As I suck the mango, I talk to him of Gandhian socialism. He explains: the ends don't justify the means; the means are the ends; the means we choose dictate the ends we get. As this has come down to us, it is popularly understood as non-violence.

But it goes far deeper than that. We discuss how violence done to the earth normalises violence for us. In turn we are violent with each other without realising it. Violence to women is part of the culture of violence. Non-violence has to start from non-violence to earth.

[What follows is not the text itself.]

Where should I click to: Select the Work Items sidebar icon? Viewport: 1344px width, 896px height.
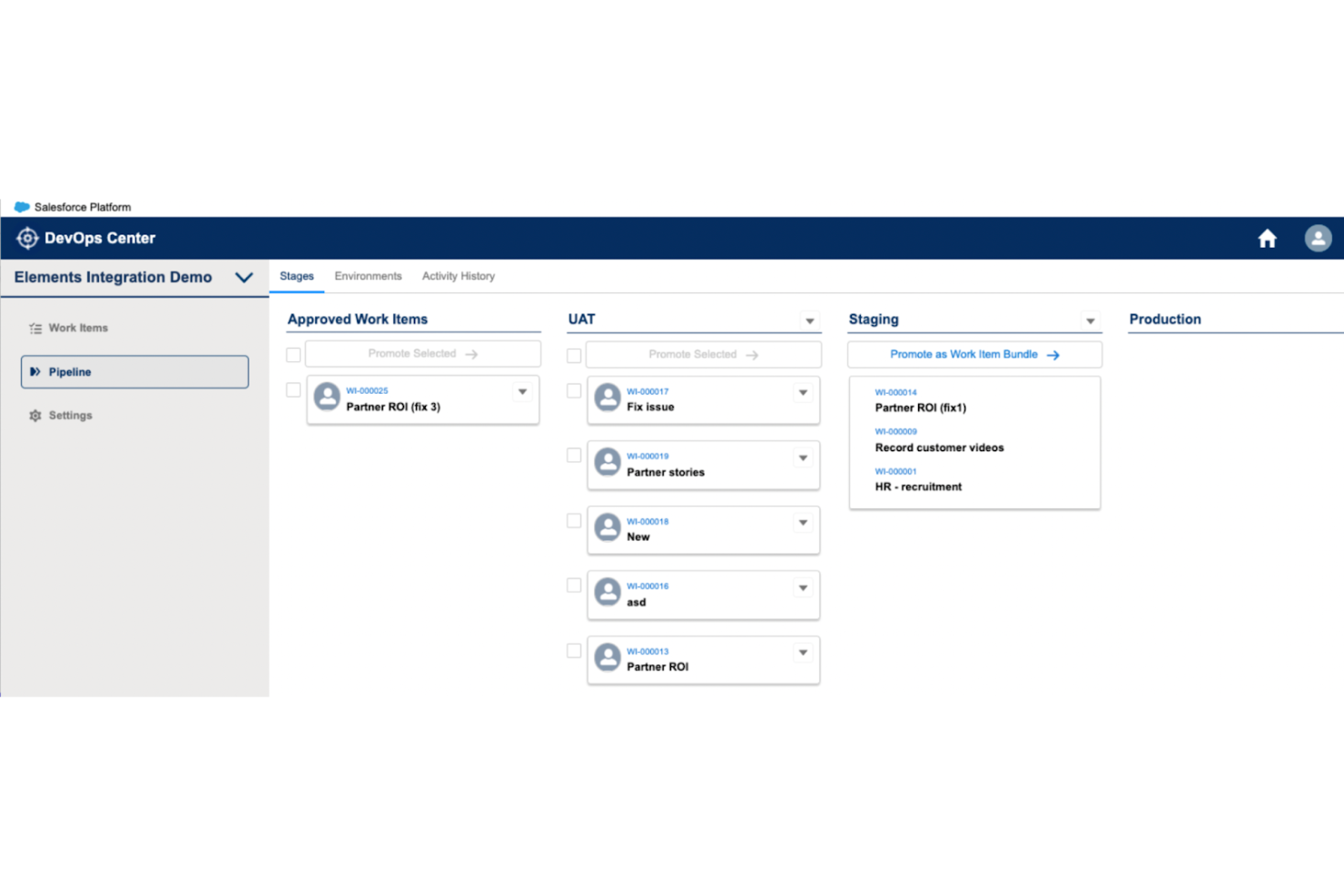35,328
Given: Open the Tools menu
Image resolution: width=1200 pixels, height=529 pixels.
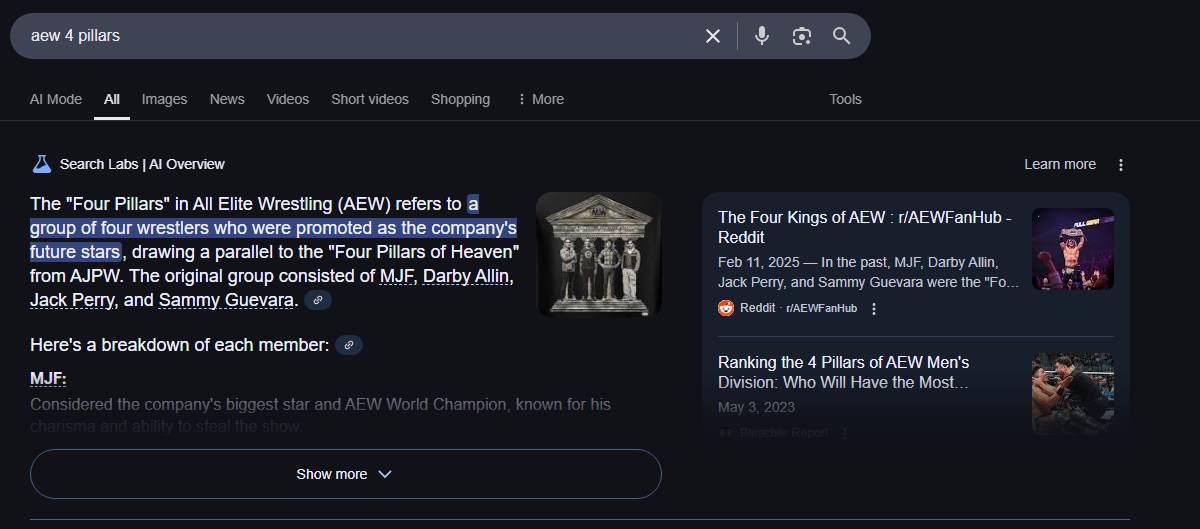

How can one be non-violent to the earth? We are not miners, we don't throw bombs, we don't throw chemical into rivers. His answer was, we have to be mindful consumers and mindful producers. Large-scale industrialisation has led to large-scale waste and the very rape of earth. We have to consume as little as necessary. At the same time, we have to choose our means of production carefully. The race for more has devastating environmental consequences.

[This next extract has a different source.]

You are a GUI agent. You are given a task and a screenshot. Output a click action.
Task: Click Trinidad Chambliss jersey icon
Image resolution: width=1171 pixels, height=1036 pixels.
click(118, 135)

In fact, Sachchidanandji felt that the biggest issue for the socialist movement was environment and nature. Socialists needed to offer a different paradigm for development.

Born in 1929, Sachchidanand Sinha joined the Quit India movement in 1942 as a Class 9 student and ended up with the socialist group of Dr Ram Manohar Lohia and Kishan Patnaik. He was in the labour movement working as a khalasi (coolie) in Bombay, when Lohia read an article by him. He began working in Mankind; later participated in the JP Movement and has, ever since, contributed to the socialist movement as a writer and ideologue.

In 1973, he wrote The Internal Colony: A Study in Regional Exploitation on Centre-state relations focussing on Bihar, the definitive Socialism and Power, The Bitter Harvest: Agriculture and Economic Crisis called for long-term planning and management of agriculture and environment and Chaos and Creation, a profound probing of the biological roots of art and creativity.

He is able to transcend boundaries of disciplines and ideologies, but returns to socialism, again and again, because he finds in it the only hope for mankind. I wonder why. So many friends in my generation feel that Bihar is poor because socialism has called anarchy here.

He smiles and says they don't see the changes in the everyday lives of ordinary people. They don't see the teenage girl cycling to school in a remote Bihar village who could not have stepped out from home a decade earlier or the change in the caste composition of the Bihar Assembly from the 1950s which was then dominated by Brahmins and Kayasthas. Today the majority is of Yadavs, Kurmis, Majhis, Paswans...

"The change may not be enough but a radical change is happening. Its biggest threat is the so-called development that is being imposed top-down. We are brainwashed into believing that destruction is 'development' by both the communist and capitalist thinkers. Look at the big industries and shopping complexes - do they give back to people as much as they consume or do they end up consuming people instead?

"Vera Zasulich wrote to Marx questioning his unilinear model of development focusing on industry. Capitalist countries in the west did the same thing. Waste, over-production and the use of technology to control the marginalised are the result of this model. The Gandhian model is more appropriate, not just for agrarian, non-industrialised societies like ours, but for the earth itself. We are hurtling towards disaster. Enough will never be enough, we will always want more."

But what about fascism? Is that not the biggest challenge for India? Sachchidanandji differs. "Fascism cannot take root in India for two reasons: the diversity of our country and Gandhian thought. The BJP had to drop their call to remove Article 370 on Kashmir from the Indian Constitution. And Gandhian thought is in our blood now. It will be hard for any party to uproot our political and socially democratic values."

A man in a khadi dhoti waves from the village path across the grass patch. A woman appears on a scootie. The man jumps in on the back seat behind the woman as they drive away. "That is the change," Sachchidanandji says as he waves back. "She is driving. He took a lift. They are both farmers, going to sell their produce in the local village market."

♦ Ruchira Gupta is a feminist campaigner, writer, visiting professor at New York University, adviser to the UN, and founder of Indian anti-sex trafficking organisation Apne Aap Worldwide.